Good advice when ordering translations

To get the best possible result when ordering a translation, clear and informative instructions specifying your needs are key. The translator may need more information about the text itself, such as specific terminology, the target audience, distribution channel and purpose of the text.

A lot of work and discussions lie behind the texts that are sent off for translation, and the translator that you hire has not participated in those discussions. Please provide the translator with time and an opportunity to get to know Umeå University and try to contribute with as much relevant and concise information as possible.

Language

State clearly what language, to and from, you want your translation. For instance from Swedish into English. Please also remember to state that Umeå University uses British English as standard.

What is the purpose of the text?

What is the purpose of the text? Will it be used for print or for web publishing? Is it for instance a press release, a policy document or a scientific article? This affects for instance how much the text can expand and the tone of voice.

Who is the reader?

Is it another researcher, the general public, members of staff in general, or a specialist? This affects for instance who the text is addressed to and the tone of voice.

Subject field and scope

Is the translator the right person for the job? A good translation requires that the translator is knowledgeable within the specific field. Please send the entire text or some example excerpts of the text for the translator to assess if he or she is the right person to take on the translation, or for the translation agency to choose the most appropriate translator.

Format

Should the translation be delivered as a text document or does the assignment include layouting? Do you want the text ready for printing? There is no guarantee that the translation company can provide those services, but you could always ask. You will always get a better result if you submit editable formats, Word rather than PDF, that is. However, most translators can handle Indesign formats and HTML, which gives you a more or less finished product.

Usage

A translation is often adapted to a specific use. Contact the translator for potential adjustments if you want to use the finished translation in other circumstances at a later date.

WORK TO COMPLETE.
Reproduce the translation-ordering advice verbatim, starting at "Should the translation" and ending at "less finished product.". Draw only on the translation-ordering advice above.

DATA TO EXAMINE.
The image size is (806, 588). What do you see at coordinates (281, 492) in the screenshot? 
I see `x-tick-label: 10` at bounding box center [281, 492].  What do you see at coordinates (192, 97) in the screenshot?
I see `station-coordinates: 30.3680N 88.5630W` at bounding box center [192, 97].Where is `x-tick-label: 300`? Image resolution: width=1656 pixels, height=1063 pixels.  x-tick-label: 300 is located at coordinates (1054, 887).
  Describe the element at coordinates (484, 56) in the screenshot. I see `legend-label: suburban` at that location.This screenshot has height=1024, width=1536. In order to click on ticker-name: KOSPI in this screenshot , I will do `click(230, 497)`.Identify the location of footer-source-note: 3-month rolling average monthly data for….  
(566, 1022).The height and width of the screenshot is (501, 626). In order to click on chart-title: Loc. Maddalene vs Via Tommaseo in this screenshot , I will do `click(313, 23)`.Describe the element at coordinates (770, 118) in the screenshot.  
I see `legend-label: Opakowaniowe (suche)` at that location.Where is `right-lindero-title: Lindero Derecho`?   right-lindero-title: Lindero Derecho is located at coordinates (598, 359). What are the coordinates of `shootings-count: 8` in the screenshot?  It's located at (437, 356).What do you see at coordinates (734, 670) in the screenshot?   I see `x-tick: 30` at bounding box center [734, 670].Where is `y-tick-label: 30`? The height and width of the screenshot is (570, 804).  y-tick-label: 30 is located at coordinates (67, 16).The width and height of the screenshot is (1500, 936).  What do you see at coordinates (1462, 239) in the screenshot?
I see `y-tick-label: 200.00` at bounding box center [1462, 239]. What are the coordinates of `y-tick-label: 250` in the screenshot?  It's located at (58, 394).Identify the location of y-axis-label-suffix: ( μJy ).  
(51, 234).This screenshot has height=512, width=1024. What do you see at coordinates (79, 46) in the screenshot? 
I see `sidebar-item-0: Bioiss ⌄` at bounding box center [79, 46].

RESULT FOR THIS EXERCISE.
Should the translation be delivered as a text document or does the assignment include layouting? Do you want the text ready for printing? There is no guarantee that the translation company can provide those services, but you could always ask. You will always get a better result if you submit editable formats, Word rather than PDF, that is. However, most translators can handle Indesign formats and HTML, which gives you a more or less finished product.